2) any way to convert dates on the fly while I import or do I have to first store the data and then convert and store to what would then be a final table.
3) same question as #2 but for the time column.
I greatly appreciate your help.
THe sample of the moisture data file appears below:
1/4/1999,9:31:00 AM,0.36,0.43,0.23,0.39
1/4/1999,9:32:00 AM,0.39,0.49,0.39,0.43
.
.
.
I'm not sure how the city_ID in the citymoisture table is going to get set. But if there was a way to do that then I can run join queries based on both tables i.e. there is one record per city per date/time.
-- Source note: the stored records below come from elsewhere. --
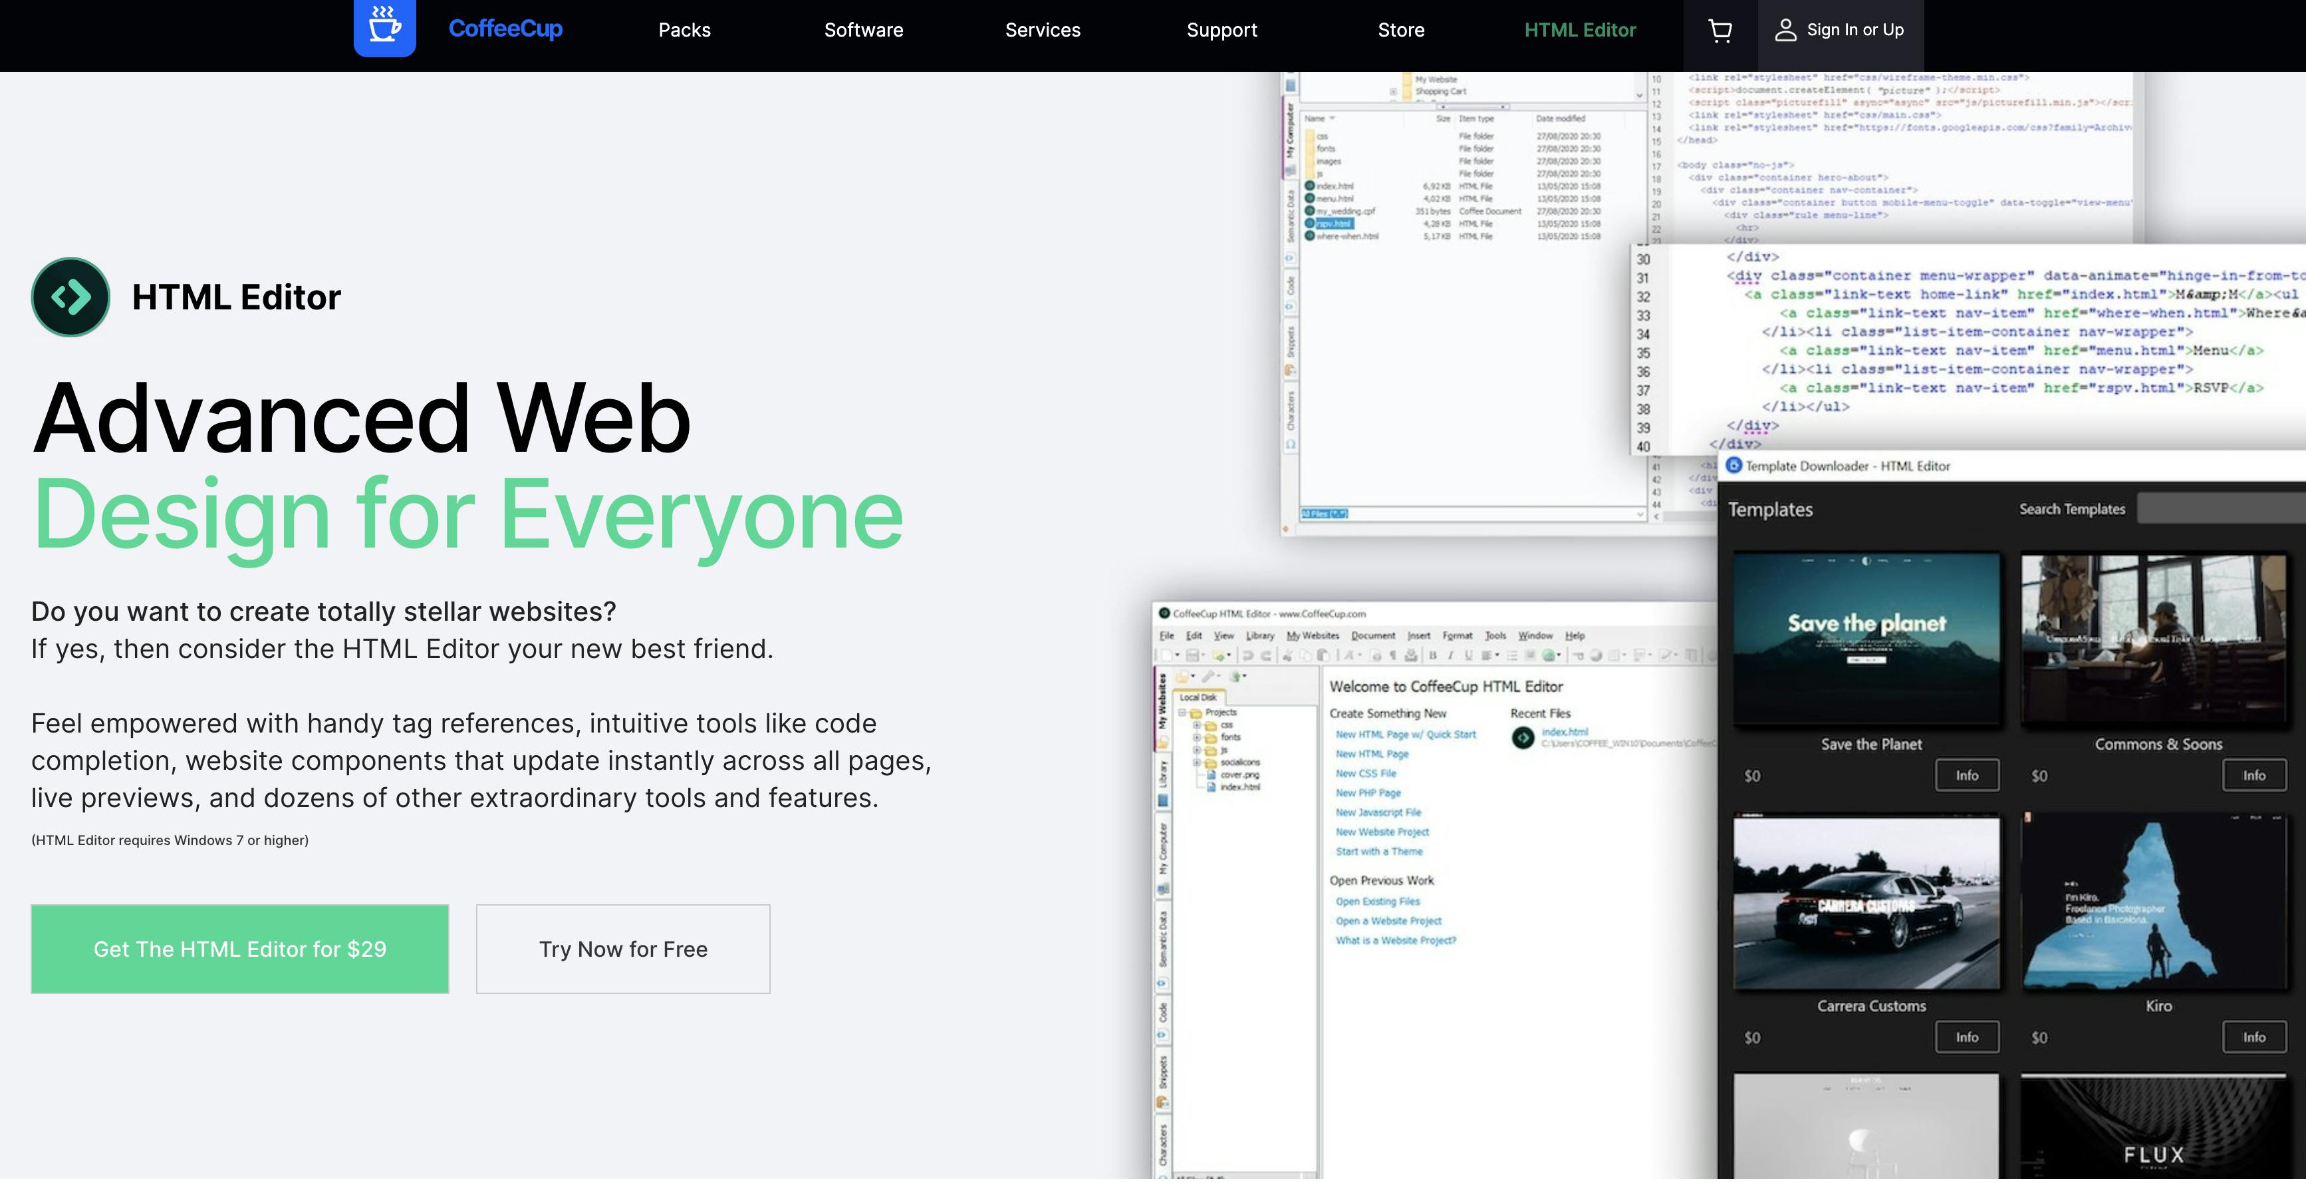
Task: Click Try Now for Free button
Action: [622, 948]
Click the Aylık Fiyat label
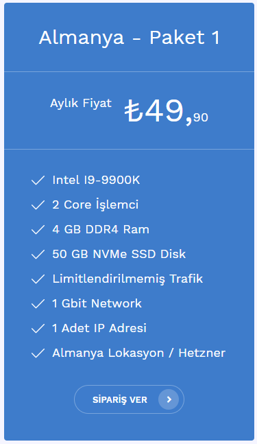 pyautogui.click(x=81, y=104)
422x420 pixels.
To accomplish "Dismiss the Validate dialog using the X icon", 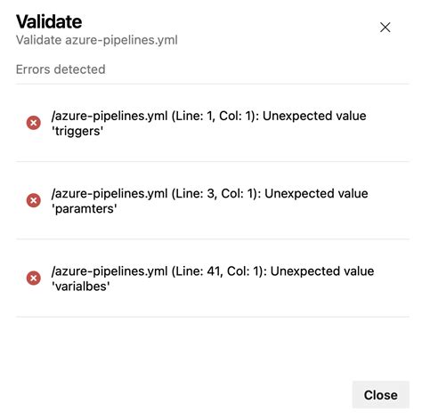I will (x=385, y=28).
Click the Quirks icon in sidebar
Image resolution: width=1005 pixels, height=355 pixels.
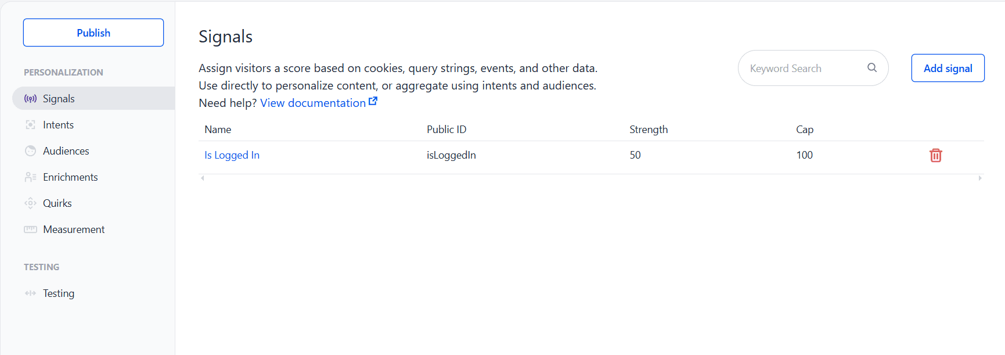pyautogui.click(x=30, y=203)
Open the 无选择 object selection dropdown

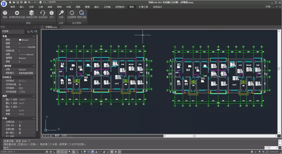point(13,31)
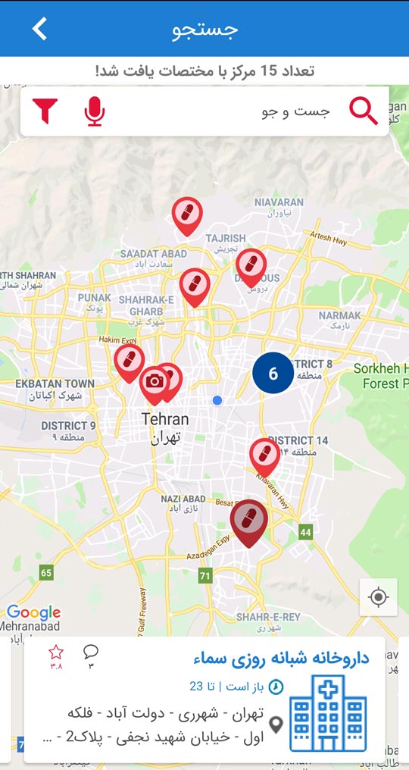Select pharmacy pin below Sa'adat Abad label
Screen dimensions: 409x770
(195, 287)
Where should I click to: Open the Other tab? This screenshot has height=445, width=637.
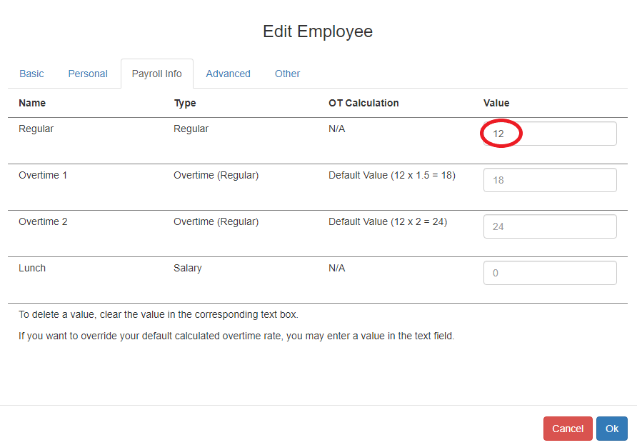pos(287,74)
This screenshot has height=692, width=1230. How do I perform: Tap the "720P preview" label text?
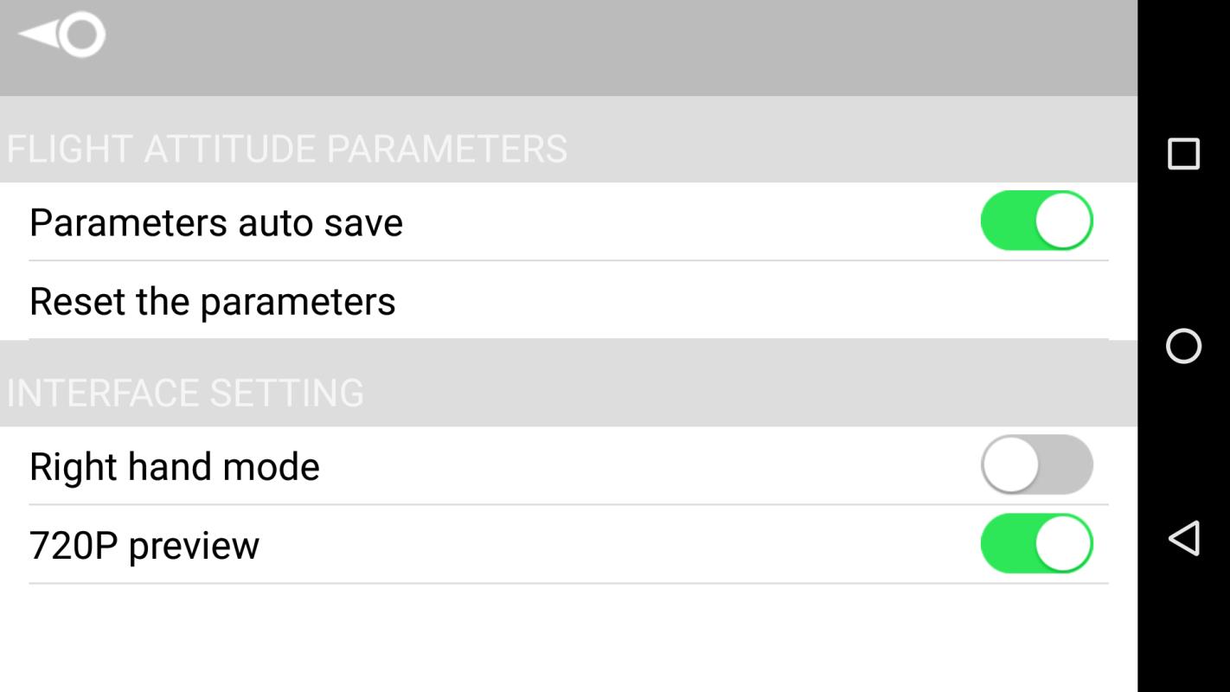(x=144, y=545)
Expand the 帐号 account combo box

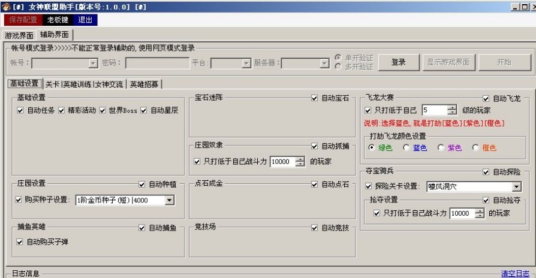93,63
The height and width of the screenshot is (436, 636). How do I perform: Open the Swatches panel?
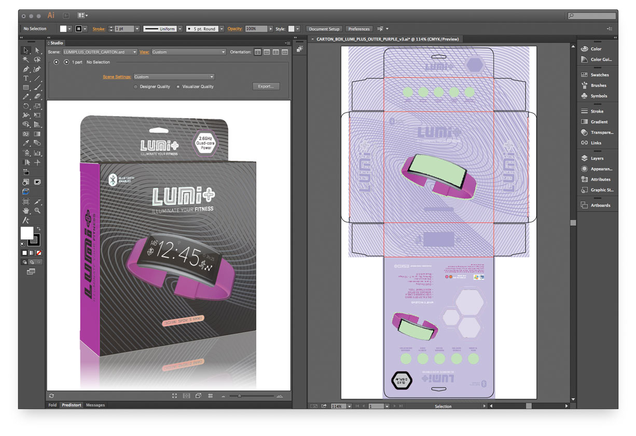point(599,75)
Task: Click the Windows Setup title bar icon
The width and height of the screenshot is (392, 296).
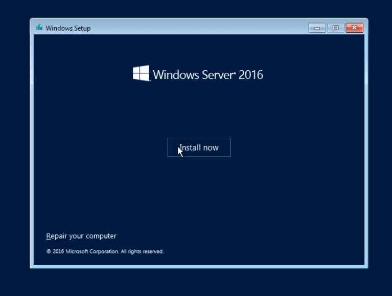Action: (x=39, y=28)
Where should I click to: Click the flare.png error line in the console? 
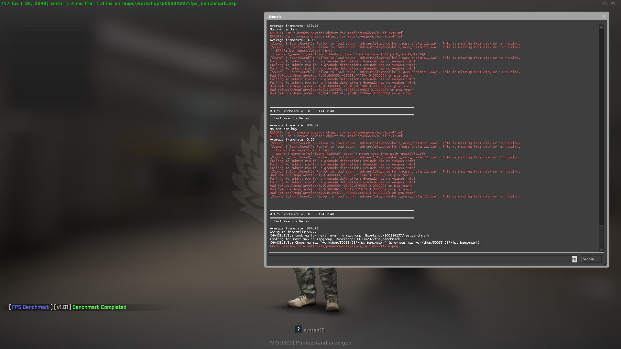pos(335,246)
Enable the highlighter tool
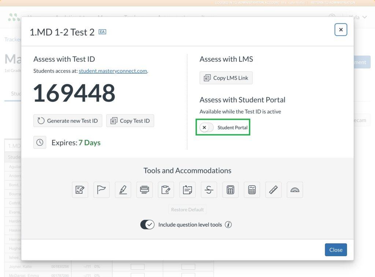 [x=123, y=190]
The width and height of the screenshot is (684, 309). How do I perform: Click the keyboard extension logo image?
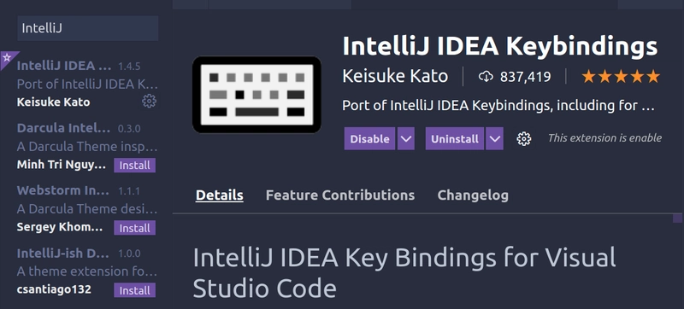pos(257,95)
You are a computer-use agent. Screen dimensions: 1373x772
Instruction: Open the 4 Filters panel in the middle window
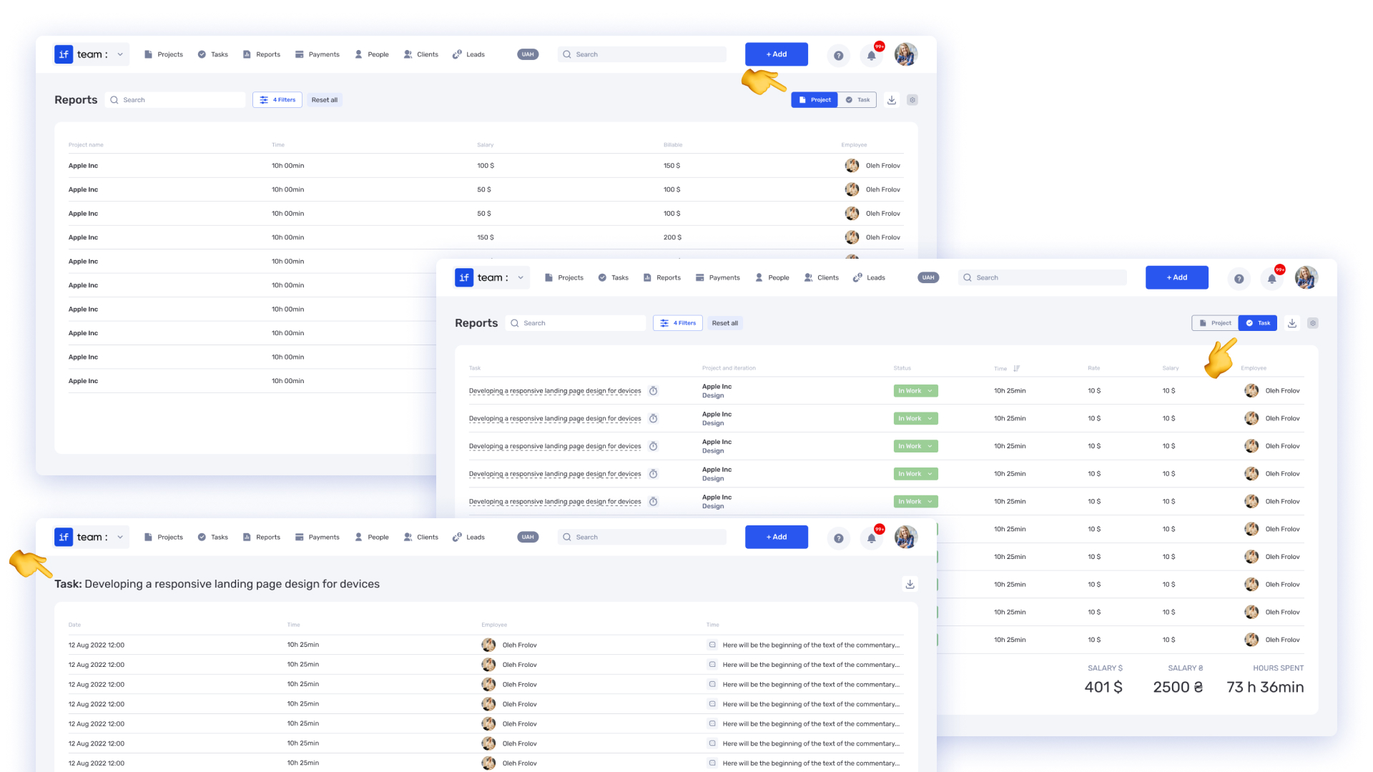pyautogui.click(x=677, y=323)
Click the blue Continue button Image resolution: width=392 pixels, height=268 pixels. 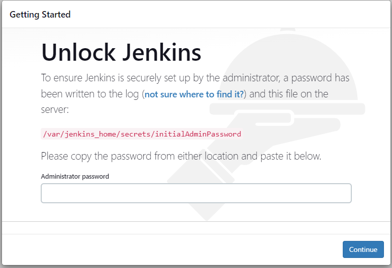pos(363,249)
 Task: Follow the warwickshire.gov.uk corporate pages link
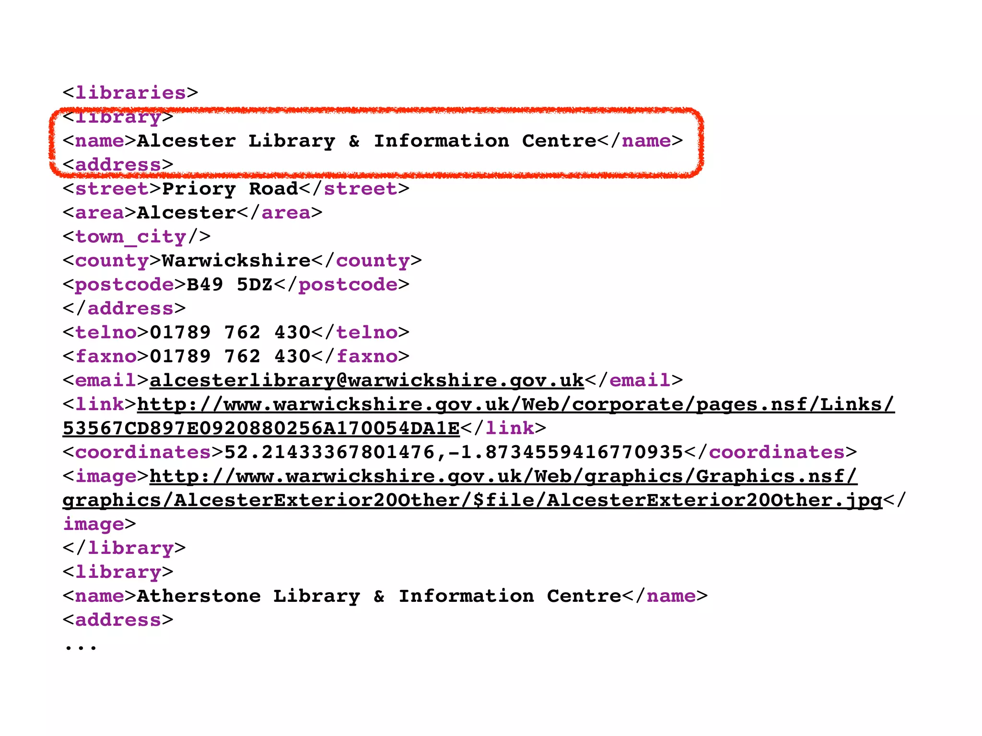tap(516, 404)
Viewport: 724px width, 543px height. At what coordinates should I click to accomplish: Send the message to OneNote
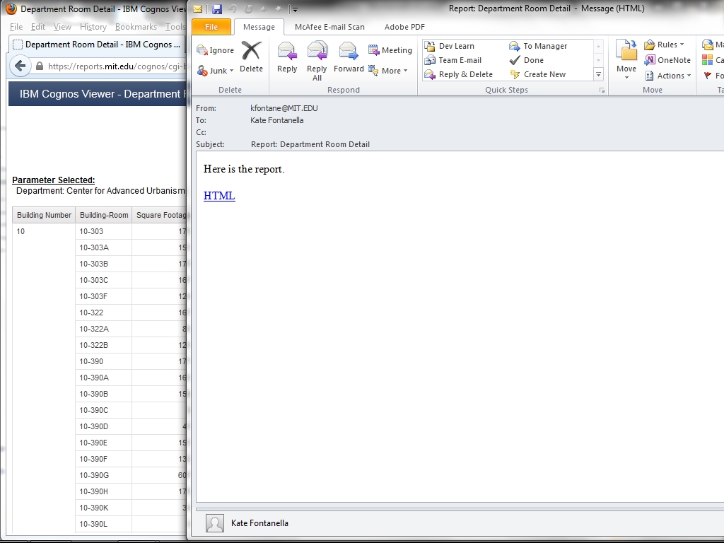pyautogui.click(x=667, y=60)
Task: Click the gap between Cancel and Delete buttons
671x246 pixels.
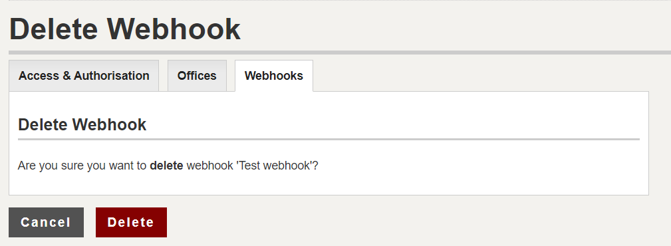Action: tap(90, 223)
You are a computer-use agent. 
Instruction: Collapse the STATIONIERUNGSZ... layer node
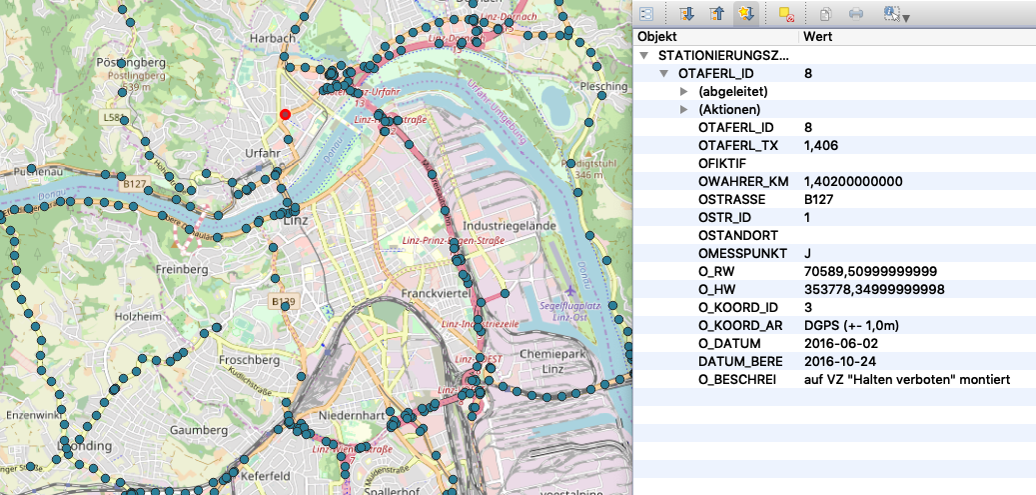[x=646, y=55]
STR_TO_DATE should work for getting your date and time
mysql> SELECT STR_TO_DATE('01/01/2001', '%m/%d/%Y');
+---------------------------------------+
| STR_TO_DATE('01/01/2001', '%m/%d/%Y') |
+---------------------------------------+
| 2001-01-01 |
+---------------------------------------+
1 row in set (0.00 sec)
mysql> SELECT STR_TO_DATE('10:53:11 AM','%h:%i:%s %p');
+------------------------------------------+
| STR_TO_DATE('10:53:11 AM','%h:%i:%s %p') |
+------------------------------------------+
| 10:53:11 |
+------------------------------------------+
1 row in set (0.00 sec)
mysql>
How are you going to determine what city the data for each row belongs do "manually", can you include a sample row of what the import data file looks like? Assuming somehow you have the city_ID, (replace in code below):
It looks like you are going to want to use this: LOAD DATA INFILE
if the city you wanted to insert data for is Boston from a file named 'Boston.dat', and an entry exists on your cityname table:
SET #c_name = 'Boston';
SET #filename = CONCAT(#c_name,'.dat');
LOAD DATA INFILE #filename
INTO TABLE city_moisture
(#date, #time, open, high, low, close)
SET city_ID=(SELECT city_ID FROM TABLE cityname WHERE city_name=#c_name),
date=STR_TO_DATE(#date, '%m/%d/%Y'),
time=STR_TO_DATE(#time, '%H:%i:%s %p');
Leaving off the AM PM portion of the time just sounds like a bad idea.